PROBLEM REQUIREMENTS:
List each line below that contains the word "icon". Case counts.
>> start GIVEN RECORDS
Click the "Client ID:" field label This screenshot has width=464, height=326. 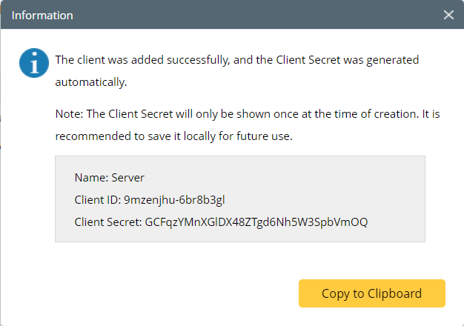tap(98, 199)
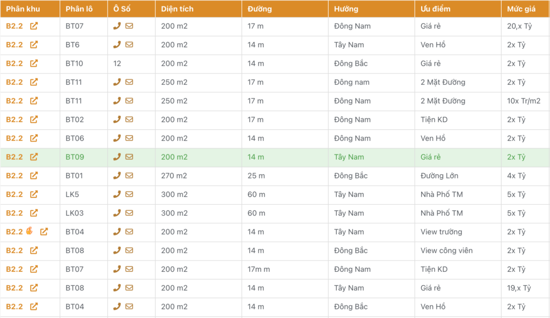Open the B2.2 link in the BT02 row

[15, 120]
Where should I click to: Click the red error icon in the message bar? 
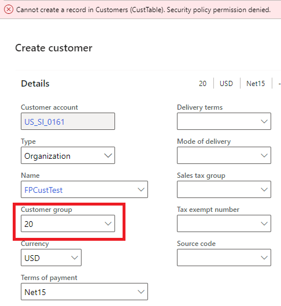(x=9, y=10)
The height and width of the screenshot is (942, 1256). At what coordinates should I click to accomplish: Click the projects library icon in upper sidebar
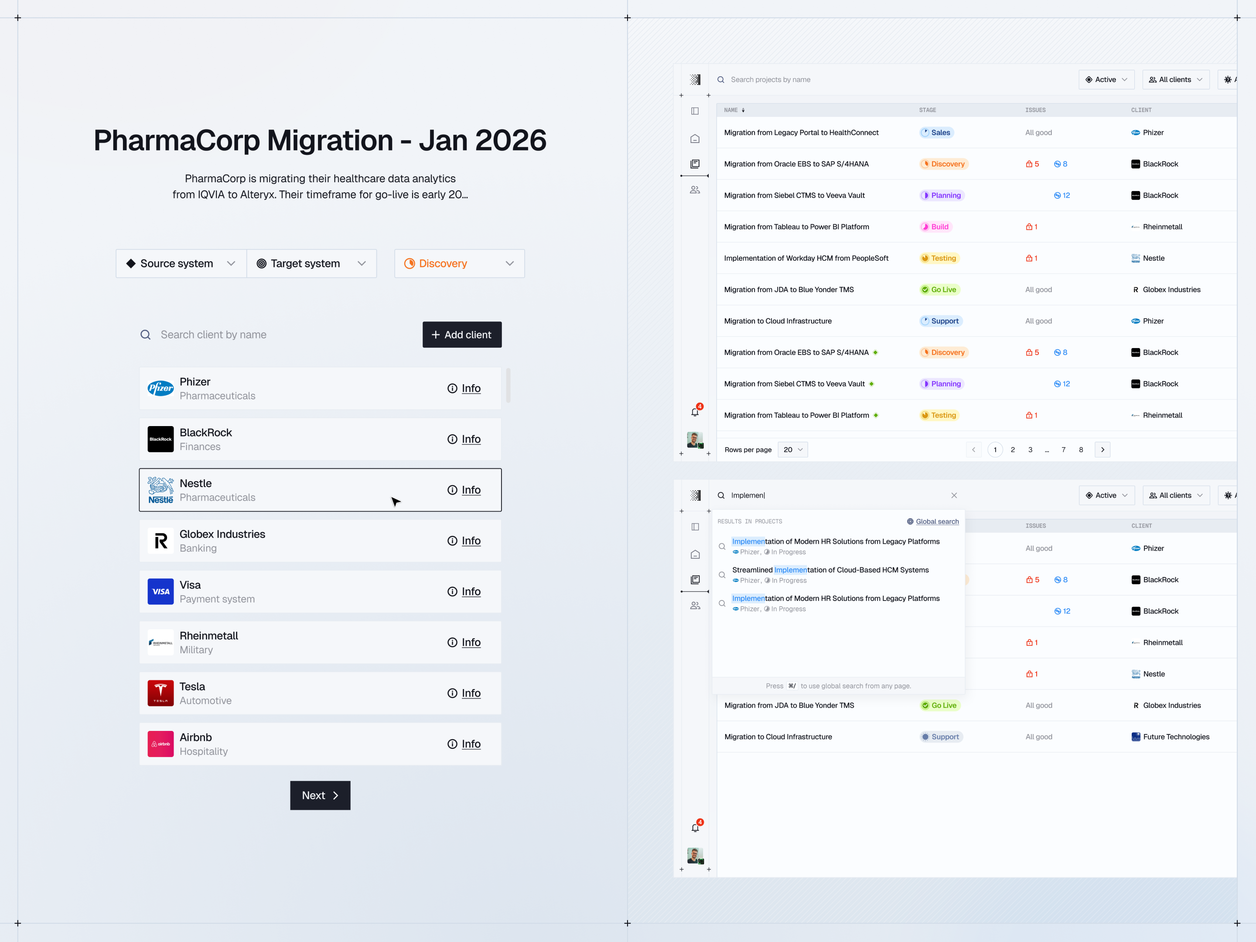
>> end GIVEN RECORDS
WRITTEN SOLUTION:
Where should I click to: Click the red error icon in the message bar? 
The height and width of the screenshot is (942, 1256). At what coordinates should I click to accomplish: Click the projects library icon in upper sidebar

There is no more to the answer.